5.9.4. Simulation Parameters

The simulation setup is defined in parameter_flexi.ini. The initial condition is selected via the variable vector RefState=(/1.,1.0,0.,0.,17.857/) which represents the vector of primitive solution variables \((\rho, u, v, w, p)^T\).

5.9.4.1. Material Properties

The material properties of the considered fluid are defined in the equation of state section. We chose the Prandtl number \(Pr\) and the isentropic coefficient \(\kappa\) to their default values of \(Pr = 0.72\) and \(\kappa = 1.4\), respectively. Thus, they are omitted in the parameter file.

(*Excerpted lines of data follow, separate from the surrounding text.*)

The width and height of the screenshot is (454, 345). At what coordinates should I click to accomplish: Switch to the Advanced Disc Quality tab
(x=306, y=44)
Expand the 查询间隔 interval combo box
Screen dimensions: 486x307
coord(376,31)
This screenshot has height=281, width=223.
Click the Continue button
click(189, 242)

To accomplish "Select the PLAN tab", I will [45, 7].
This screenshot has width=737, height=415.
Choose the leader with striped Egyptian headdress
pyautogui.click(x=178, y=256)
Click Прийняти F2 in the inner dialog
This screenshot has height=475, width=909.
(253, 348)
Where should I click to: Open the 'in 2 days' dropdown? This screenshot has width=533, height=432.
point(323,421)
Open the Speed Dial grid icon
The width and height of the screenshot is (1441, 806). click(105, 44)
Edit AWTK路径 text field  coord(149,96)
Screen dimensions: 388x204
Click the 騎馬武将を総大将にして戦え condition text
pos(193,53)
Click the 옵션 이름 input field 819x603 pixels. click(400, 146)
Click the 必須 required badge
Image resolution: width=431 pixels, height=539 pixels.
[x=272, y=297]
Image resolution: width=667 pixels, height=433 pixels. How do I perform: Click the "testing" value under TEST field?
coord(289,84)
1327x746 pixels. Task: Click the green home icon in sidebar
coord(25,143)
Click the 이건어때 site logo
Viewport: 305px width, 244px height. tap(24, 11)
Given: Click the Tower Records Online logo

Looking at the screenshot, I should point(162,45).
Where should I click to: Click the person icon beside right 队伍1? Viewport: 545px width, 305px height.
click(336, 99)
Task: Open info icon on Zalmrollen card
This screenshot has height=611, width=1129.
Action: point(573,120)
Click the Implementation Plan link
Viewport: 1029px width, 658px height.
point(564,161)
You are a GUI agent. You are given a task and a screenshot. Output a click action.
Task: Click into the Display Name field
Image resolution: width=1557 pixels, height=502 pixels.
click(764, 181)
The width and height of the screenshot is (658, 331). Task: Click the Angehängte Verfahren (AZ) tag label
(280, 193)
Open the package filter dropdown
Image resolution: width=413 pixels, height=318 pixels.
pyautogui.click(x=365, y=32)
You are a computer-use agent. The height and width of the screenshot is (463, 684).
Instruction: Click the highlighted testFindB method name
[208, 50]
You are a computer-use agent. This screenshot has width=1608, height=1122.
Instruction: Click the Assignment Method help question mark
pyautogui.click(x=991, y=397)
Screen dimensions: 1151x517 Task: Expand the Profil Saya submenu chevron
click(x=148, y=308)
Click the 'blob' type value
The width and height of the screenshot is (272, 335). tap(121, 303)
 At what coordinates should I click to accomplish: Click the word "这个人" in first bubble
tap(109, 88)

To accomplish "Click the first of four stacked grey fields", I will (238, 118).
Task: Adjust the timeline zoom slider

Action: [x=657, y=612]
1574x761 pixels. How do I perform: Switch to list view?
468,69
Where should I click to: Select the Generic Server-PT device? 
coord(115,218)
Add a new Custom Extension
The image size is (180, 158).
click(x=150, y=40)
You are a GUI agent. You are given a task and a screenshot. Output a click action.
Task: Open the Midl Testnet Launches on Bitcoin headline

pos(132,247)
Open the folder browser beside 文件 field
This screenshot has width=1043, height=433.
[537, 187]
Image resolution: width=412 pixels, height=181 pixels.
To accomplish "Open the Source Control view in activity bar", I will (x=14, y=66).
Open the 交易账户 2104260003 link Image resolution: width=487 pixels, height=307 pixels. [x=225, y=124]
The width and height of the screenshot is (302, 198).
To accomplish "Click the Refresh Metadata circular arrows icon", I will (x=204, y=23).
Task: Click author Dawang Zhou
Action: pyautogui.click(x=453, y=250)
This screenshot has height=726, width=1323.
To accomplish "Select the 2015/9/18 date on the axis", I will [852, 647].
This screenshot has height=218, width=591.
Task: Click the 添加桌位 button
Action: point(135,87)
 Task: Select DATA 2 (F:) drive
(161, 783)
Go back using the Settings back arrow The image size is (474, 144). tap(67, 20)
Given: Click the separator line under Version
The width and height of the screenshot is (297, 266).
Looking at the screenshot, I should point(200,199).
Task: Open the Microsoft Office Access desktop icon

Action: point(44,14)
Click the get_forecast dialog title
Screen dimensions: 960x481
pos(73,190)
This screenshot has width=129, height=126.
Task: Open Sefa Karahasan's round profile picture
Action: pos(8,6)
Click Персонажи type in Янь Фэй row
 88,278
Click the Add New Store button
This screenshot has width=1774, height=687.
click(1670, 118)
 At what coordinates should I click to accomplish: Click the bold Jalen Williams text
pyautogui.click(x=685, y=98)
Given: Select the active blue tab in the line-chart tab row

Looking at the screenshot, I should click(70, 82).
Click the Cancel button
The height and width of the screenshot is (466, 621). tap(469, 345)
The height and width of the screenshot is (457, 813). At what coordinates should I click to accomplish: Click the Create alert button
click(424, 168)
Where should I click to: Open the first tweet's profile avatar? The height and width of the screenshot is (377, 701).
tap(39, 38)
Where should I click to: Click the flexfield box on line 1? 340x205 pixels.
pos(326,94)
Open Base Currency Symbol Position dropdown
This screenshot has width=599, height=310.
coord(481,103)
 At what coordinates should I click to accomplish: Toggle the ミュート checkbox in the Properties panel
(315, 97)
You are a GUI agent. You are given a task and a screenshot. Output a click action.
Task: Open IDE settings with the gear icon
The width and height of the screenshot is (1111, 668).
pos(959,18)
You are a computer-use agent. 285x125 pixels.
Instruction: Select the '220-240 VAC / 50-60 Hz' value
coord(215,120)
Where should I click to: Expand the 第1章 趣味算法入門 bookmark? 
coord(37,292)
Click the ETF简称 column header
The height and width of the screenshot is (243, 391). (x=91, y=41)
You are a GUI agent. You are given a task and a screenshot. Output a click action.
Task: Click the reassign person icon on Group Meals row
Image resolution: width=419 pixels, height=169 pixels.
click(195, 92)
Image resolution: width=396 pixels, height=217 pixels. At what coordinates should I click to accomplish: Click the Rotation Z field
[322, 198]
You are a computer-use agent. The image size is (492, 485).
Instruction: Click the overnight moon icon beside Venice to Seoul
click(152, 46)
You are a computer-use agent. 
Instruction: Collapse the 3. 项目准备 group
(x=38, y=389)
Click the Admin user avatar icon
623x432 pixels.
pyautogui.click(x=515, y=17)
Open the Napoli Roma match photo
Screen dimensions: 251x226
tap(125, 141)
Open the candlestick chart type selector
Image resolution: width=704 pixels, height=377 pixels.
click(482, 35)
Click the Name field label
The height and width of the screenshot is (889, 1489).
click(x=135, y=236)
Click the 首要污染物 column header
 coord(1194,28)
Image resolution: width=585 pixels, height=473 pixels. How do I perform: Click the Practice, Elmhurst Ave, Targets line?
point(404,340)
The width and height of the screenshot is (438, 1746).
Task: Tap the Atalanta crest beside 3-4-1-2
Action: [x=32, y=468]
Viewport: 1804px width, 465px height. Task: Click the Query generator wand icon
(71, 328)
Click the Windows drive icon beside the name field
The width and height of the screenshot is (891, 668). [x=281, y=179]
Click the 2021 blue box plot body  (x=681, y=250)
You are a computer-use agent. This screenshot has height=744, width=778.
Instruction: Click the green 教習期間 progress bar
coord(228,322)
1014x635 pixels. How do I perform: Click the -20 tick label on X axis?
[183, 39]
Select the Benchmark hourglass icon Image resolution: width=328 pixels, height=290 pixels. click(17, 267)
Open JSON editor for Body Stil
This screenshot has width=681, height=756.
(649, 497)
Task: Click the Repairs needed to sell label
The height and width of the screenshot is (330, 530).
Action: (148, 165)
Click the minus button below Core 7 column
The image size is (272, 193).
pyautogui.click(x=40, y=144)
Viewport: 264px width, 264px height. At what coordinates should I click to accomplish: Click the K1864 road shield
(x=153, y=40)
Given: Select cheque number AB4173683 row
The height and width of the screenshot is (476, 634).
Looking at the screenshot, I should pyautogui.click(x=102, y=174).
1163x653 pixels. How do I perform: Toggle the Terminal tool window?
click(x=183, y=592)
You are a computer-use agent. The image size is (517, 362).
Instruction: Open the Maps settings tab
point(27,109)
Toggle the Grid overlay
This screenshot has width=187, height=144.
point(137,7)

! ============================================================ !
! Equation of State
! ============================================================ !
R                 = 17.857   ! ideal gas constant
Mu0               = 0.005    ! dynamic viscosity

Based on the ideal gas law, we get

\[Ma=1/\sqrt{\kappa p/\rho}=0.2\]

Note that in this non-dimensional setup the mesh is scaled such that the reference length is unity, i.e., \(D=1\). Then to arrive at \(Re=\rho u D / \mu = 200\), the viscosity is set to

\[\mu = \rho u D / Re = 1/Re = 0.005\]

5.9.4.2. Boundary Conditions

The boundary conditions were already set in the mesh file by HOPR. Thus, the simulation runs without specifying the boundary conditions in the FLEXI parameter file. The freestream boundaries of the mesh are Dirichlet boundaries using the same state as the initialization, the wall is modeled as an adiabatic wall. The boundary conditions in \(z\) direction are not relevant for this 2D example, but would be realized as periodic boundaries for a 3D simulation.

5.9.5. Simulation and Results

We proceed by running the code with the following command.

flexi parameter_flexi.ini

If FLEXI was compiled with MPI support, it can also be run in parallel with the following command. Here, <NUM_PROCS> is an integer denoting the number of processes to be used in parallel.

mpirun -np <NUM_PROCS> flexi parameter_flexi.ini

The simulation runs for 300 convective time units to achieve periodic vortex shedding, thus - depending on your machine - the simulation can take up to one to two hours.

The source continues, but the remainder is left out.